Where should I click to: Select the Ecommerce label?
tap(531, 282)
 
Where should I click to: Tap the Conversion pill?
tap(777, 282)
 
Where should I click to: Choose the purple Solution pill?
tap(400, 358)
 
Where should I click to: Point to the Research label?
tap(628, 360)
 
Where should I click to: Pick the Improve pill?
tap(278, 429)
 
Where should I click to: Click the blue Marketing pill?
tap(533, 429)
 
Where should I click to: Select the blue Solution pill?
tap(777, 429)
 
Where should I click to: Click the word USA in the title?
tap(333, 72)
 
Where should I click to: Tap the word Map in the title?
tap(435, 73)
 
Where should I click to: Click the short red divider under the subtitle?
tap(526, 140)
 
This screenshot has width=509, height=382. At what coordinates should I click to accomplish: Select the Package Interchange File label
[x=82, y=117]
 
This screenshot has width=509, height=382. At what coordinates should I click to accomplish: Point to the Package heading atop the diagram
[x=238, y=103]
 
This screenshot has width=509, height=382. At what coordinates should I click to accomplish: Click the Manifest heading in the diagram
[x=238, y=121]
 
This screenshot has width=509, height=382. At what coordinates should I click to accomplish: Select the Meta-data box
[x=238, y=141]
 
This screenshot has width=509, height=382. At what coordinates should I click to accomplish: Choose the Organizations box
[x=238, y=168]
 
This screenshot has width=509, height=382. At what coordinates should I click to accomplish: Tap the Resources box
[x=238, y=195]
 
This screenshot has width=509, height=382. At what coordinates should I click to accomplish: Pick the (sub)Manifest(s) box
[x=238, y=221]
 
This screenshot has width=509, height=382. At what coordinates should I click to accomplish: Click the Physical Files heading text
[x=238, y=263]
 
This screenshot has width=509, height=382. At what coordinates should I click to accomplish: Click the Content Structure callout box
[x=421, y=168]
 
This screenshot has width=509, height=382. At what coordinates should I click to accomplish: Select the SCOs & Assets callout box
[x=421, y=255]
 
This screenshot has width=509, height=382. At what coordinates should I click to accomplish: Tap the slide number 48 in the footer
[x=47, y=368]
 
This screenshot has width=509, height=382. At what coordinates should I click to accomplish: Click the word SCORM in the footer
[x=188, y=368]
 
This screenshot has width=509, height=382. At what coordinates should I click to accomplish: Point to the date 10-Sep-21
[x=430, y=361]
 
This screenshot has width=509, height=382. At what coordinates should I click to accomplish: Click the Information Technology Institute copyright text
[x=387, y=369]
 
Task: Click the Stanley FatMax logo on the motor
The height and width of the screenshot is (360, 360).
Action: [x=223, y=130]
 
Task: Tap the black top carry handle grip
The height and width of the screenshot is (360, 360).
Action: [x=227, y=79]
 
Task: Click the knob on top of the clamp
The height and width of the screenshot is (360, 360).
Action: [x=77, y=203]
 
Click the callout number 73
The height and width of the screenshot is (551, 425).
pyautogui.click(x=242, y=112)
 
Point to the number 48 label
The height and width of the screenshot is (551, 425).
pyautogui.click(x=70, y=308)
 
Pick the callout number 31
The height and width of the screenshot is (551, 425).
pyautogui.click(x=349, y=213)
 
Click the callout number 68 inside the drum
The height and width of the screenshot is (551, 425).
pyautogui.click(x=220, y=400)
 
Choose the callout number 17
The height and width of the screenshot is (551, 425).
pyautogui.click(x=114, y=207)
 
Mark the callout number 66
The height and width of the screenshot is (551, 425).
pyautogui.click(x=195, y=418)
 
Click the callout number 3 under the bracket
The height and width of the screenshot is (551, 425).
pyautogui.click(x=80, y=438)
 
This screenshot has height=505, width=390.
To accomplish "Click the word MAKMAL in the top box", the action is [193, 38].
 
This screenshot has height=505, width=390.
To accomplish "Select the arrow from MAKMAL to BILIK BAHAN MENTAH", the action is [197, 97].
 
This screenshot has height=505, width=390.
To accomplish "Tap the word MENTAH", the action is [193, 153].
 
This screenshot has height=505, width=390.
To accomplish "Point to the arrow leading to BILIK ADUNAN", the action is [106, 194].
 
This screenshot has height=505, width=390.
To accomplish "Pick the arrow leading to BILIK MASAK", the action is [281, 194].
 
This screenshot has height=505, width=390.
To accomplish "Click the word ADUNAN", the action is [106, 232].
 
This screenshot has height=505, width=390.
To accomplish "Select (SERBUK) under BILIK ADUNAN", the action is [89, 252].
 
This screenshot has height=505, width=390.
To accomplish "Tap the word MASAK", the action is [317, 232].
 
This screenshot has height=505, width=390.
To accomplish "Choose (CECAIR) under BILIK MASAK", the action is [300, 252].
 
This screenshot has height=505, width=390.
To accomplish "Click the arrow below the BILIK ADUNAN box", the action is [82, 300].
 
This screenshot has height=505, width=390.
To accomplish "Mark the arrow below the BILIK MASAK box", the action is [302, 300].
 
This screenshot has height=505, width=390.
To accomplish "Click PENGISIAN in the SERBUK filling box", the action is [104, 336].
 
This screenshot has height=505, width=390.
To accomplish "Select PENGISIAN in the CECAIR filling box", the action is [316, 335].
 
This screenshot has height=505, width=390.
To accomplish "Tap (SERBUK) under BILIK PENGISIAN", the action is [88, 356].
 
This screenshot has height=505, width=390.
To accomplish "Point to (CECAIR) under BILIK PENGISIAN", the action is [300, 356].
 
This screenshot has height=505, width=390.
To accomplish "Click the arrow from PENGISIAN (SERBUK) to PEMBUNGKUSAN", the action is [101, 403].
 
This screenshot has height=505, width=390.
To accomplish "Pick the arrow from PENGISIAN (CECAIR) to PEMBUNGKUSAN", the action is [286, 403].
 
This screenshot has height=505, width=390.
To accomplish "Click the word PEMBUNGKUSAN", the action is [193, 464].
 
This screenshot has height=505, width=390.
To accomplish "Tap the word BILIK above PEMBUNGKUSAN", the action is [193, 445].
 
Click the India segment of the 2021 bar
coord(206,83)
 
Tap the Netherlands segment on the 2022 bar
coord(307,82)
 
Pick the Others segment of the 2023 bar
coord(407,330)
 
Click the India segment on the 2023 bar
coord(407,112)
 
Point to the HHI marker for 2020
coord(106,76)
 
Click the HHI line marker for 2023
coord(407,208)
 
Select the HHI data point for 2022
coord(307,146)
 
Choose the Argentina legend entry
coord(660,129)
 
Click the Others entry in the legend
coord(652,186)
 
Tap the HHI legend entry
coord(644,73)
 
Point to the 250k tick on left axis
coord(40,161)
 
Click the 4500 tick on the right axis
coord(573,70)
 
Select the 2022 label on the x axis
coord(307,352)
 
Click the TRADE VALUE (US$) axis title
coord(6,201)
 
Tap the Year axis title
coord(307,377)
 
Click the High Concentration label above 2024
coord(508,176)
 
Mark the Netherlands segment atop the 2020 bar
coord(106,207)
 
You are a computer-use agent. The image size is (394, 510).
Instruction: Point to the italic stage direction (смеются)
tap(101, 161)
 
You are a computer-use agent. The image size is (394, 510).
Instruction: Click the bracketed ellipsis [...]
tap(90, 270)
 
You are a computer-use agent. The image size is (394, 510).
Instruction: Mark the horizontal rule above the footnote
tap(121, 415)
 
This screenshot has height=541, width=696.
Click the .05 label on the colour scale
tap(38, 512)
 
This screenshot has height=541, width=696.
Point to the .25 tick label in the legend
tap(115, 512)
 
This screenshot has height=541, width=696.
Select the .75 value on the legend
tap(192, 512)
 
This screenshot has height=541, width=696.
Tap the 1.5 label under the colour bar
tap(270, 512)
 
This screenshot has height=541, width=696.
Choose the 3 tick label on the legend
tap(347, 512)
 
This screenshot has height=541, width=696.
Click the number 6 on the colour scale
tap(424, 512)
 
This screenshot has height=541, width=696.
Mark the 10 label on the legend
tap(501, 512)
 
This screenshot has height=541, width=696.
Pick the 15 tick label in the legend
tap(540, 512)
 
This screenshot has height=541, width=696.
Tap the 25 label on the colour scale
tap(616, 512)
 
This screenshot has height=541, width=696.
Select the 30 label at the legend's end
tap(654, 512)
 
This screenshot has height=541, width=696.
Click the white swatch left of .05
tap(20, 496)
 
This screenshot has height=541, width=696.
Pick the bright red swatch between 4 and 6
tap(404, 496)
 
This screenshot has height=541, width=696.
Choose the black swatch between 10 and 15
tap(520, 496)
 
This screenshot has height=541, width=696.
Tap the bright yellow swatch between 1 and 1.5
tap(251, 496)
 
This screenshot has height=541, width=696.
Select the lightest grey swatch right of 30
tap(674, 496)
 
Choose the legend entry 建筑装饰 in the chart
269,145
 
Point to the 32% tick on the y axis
======
■ **TASK DETAILS**:
Report every line of the listing that contains the string "Where".

■ **THE COMPLETED TASK**:
Where should I click to: Select the Ecommerce label?
Where should I click to: Tap the Conversion pill?
Where should I click to: Choose the purple Solution pill?
Where should I click to: Point to the Research label?
Where should I click to: Pick the Improve pill?
Where should I click to: Click the blue Marketing pill?
Where should I click to: Select the blue Solution pill?
Where should I click to: Click the word USA in the title?
Where should I click to: Tap the word Map in the title?
Where should I click to: Click the short red divider under the subtitle?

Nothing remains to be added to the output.